● Exercise requirements: Please report every line of the listing below that has the word "agent" in it.

● Data for processing:

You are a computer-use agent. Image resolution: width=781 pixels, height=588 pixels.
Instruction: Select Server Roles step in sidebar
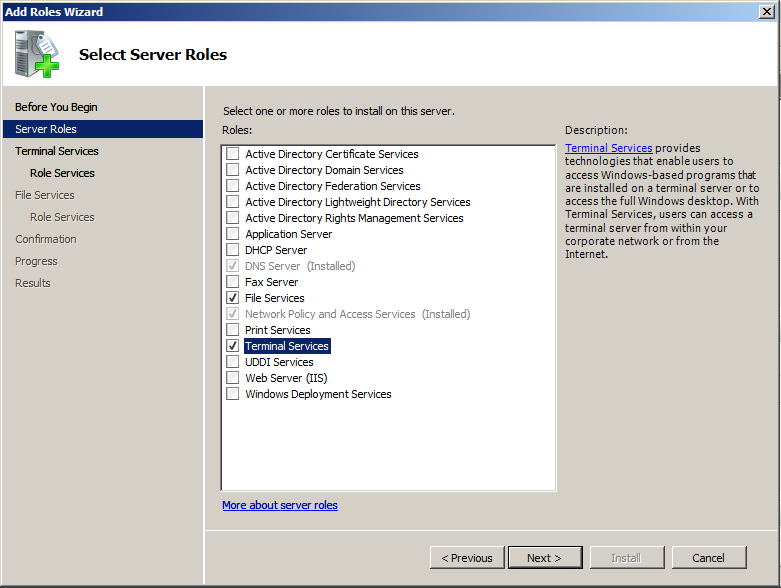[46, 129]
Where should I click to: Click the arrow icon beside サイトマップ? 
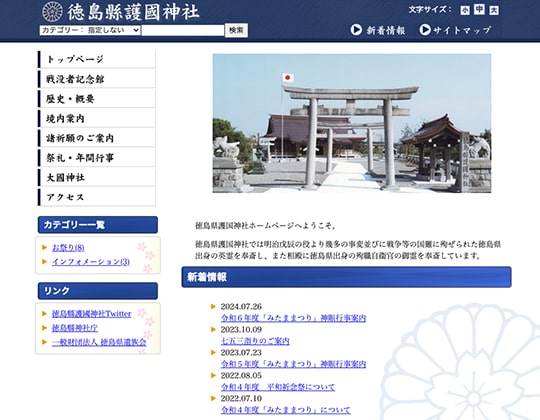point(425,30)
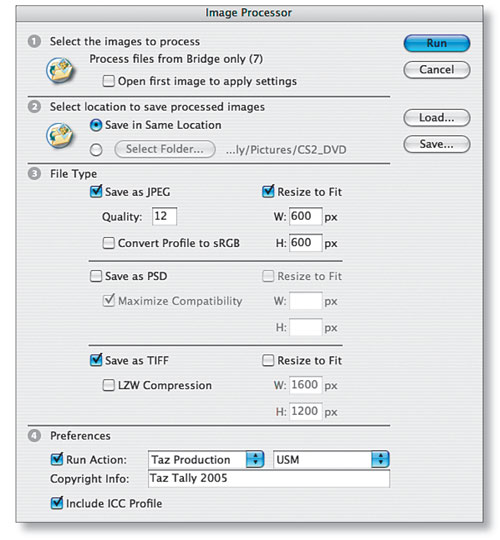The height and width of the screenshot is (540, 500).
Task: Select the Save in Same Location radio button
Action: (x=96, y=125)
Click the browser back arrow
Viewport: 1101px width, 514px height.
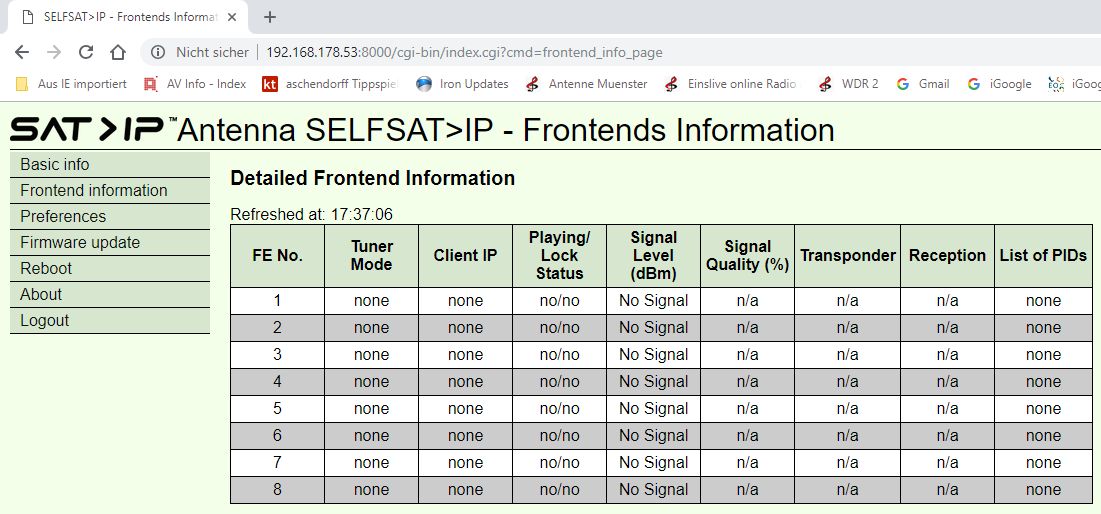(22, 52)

---

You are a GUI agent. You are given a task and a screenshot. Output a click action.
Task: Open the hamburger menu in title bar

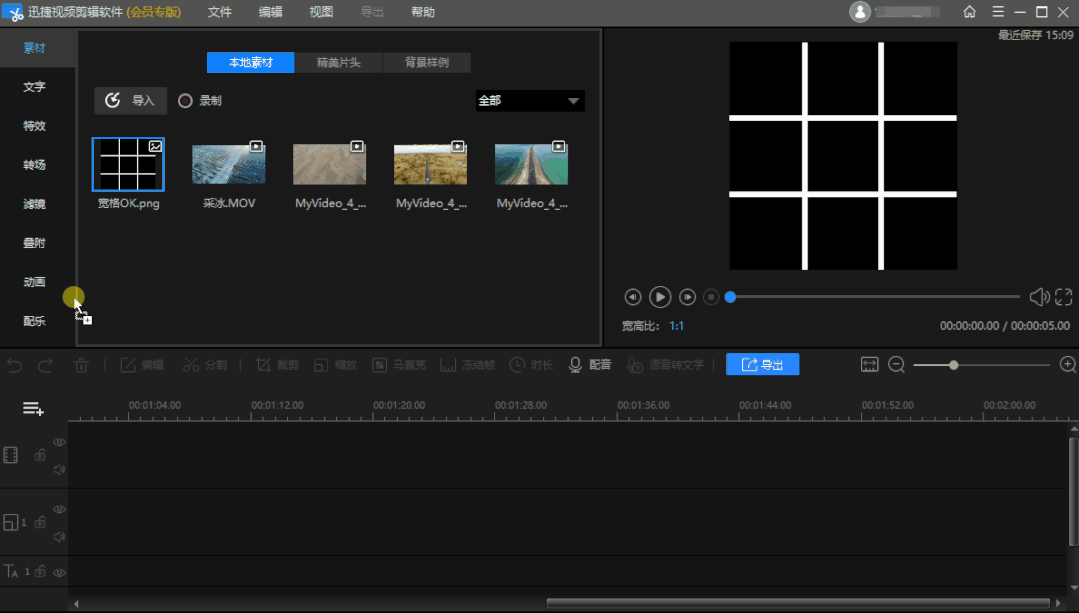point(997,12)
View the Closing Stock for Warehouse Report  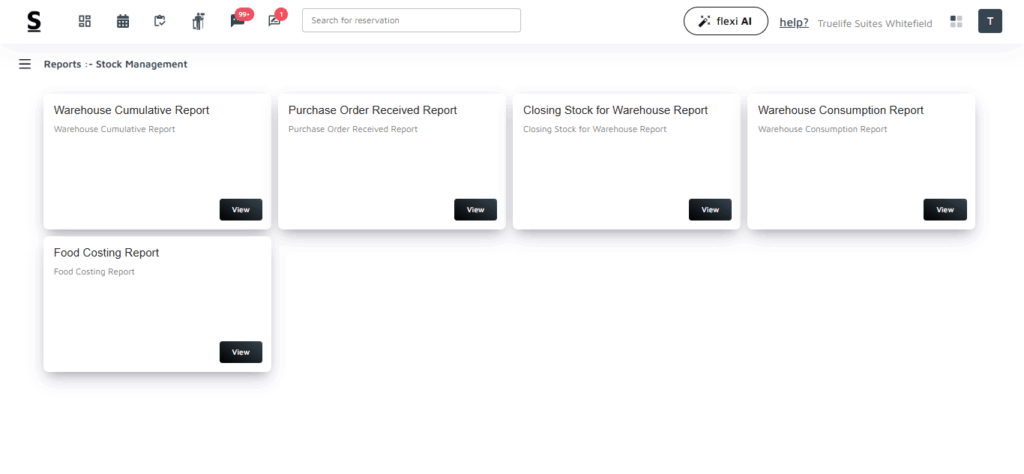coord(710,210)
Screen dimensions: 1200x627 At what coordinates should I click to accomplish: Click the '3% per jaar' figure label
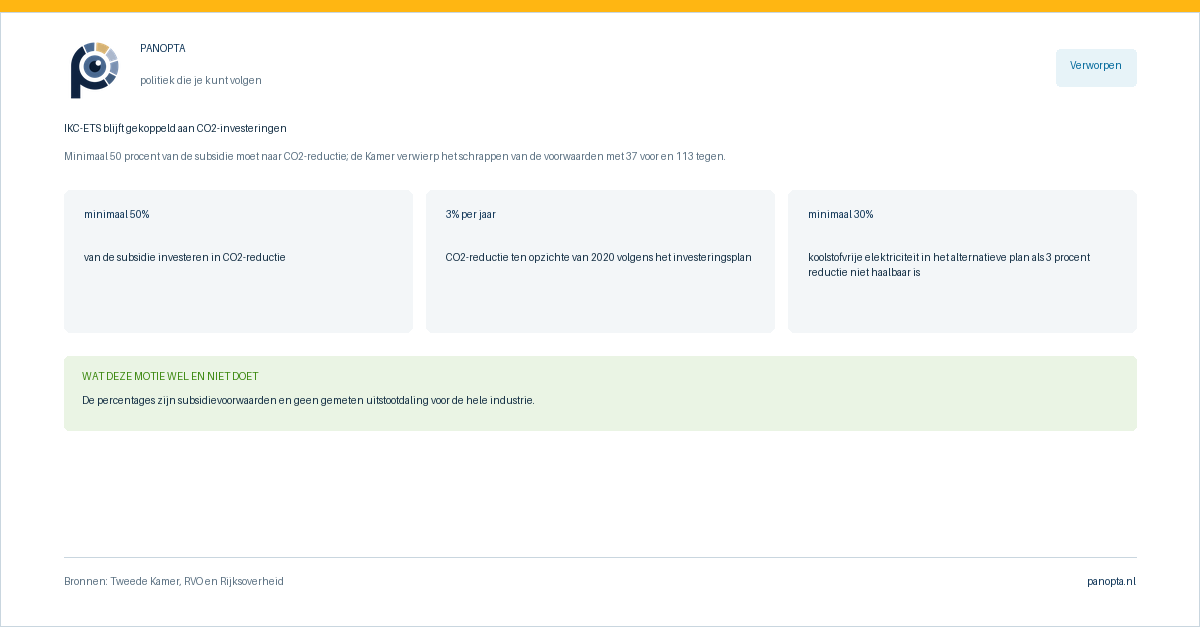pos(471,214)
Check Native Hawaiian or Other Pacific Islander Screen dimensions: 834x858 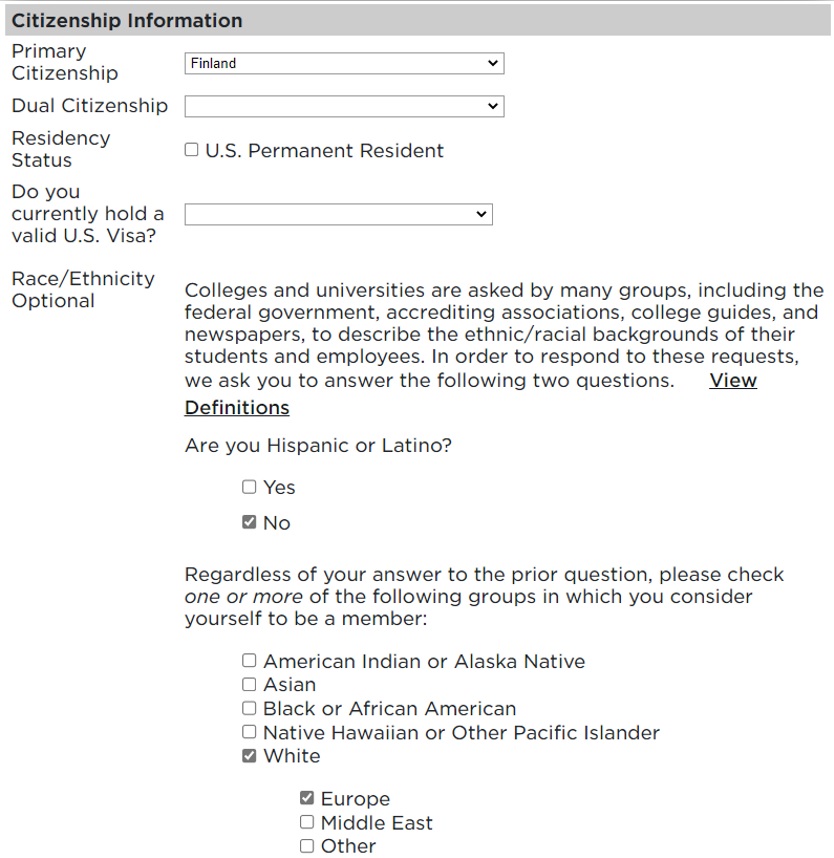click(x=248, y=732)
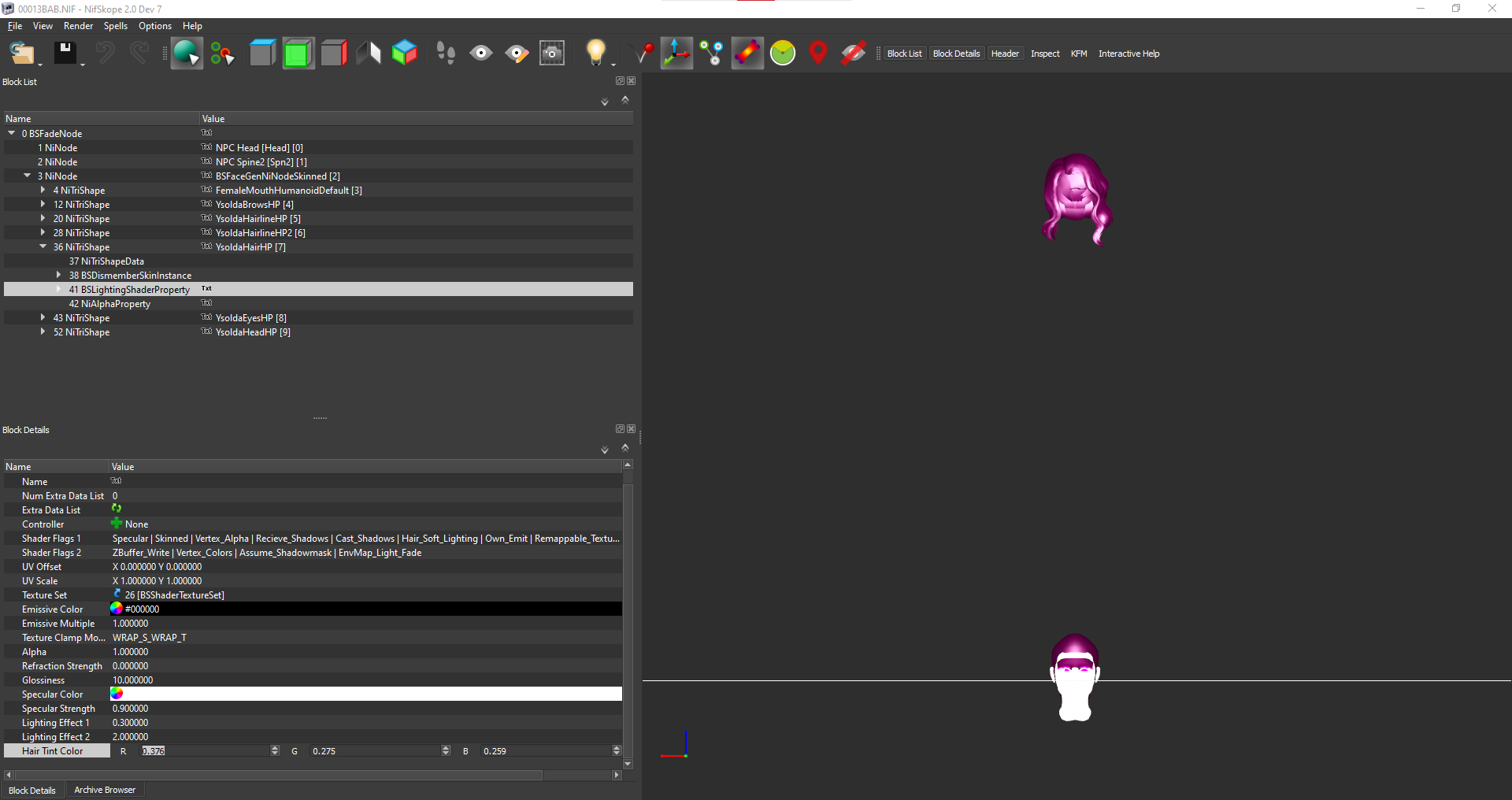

--

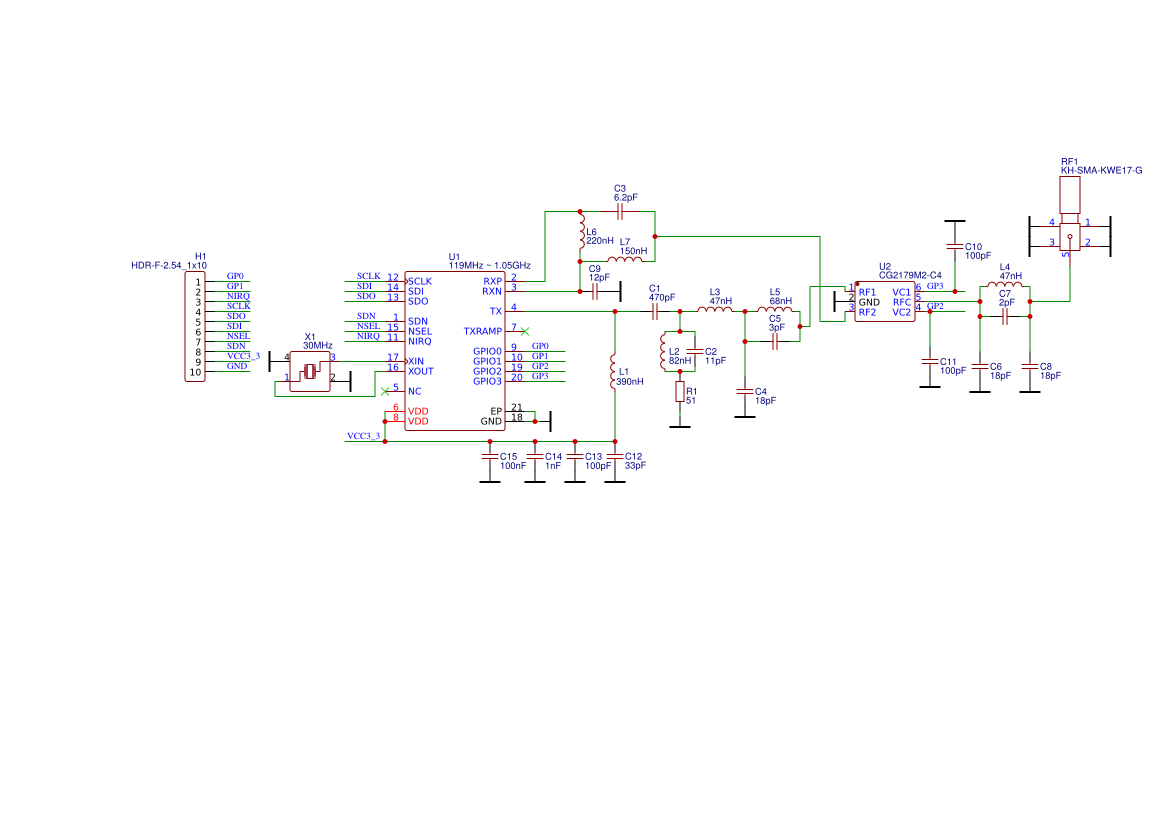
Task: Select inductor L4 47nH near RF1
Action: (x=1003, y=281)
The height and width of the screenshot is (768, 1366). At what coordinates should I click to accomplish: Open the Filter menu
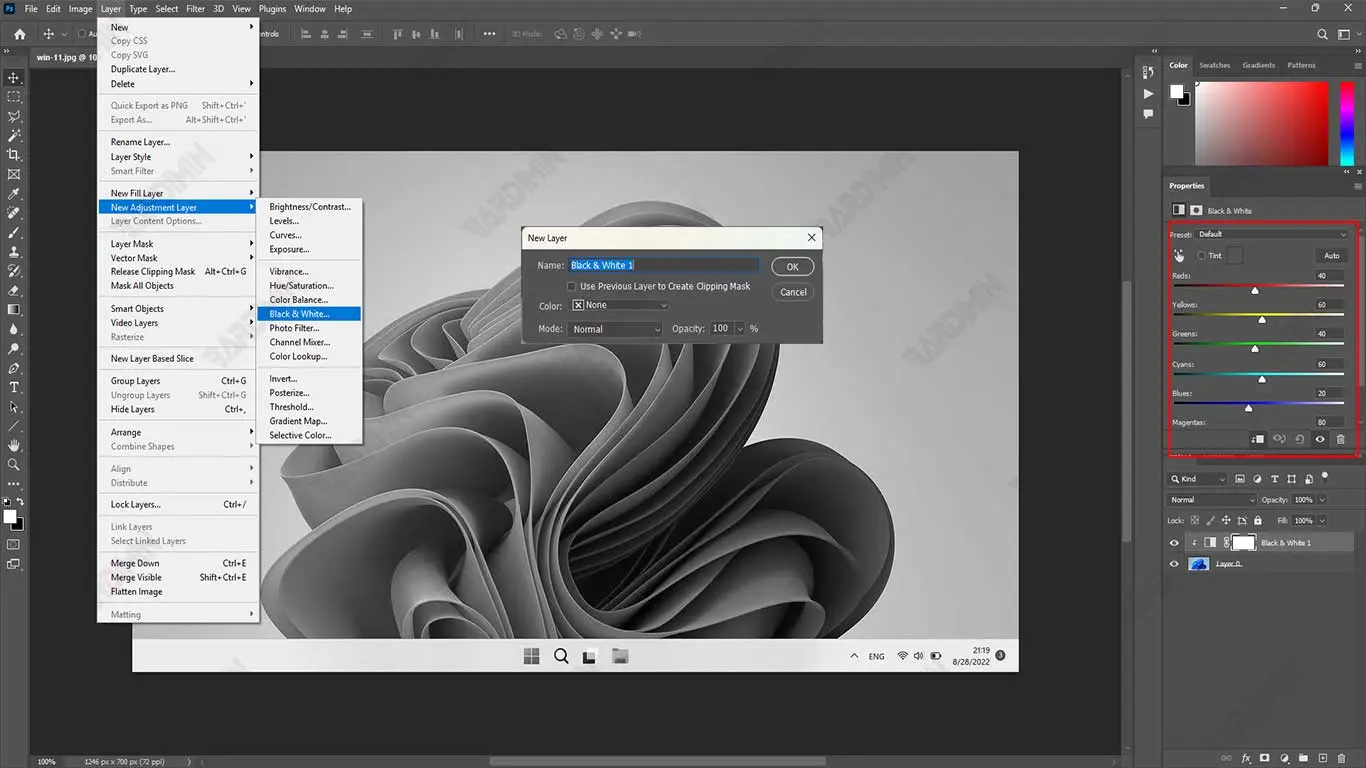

● Solution:
You are a computer-use agent. Image resolution: width=781 pixels, height=588 pixels.
You are a GUI agent. You are given a task and a screenshot. Output a click action.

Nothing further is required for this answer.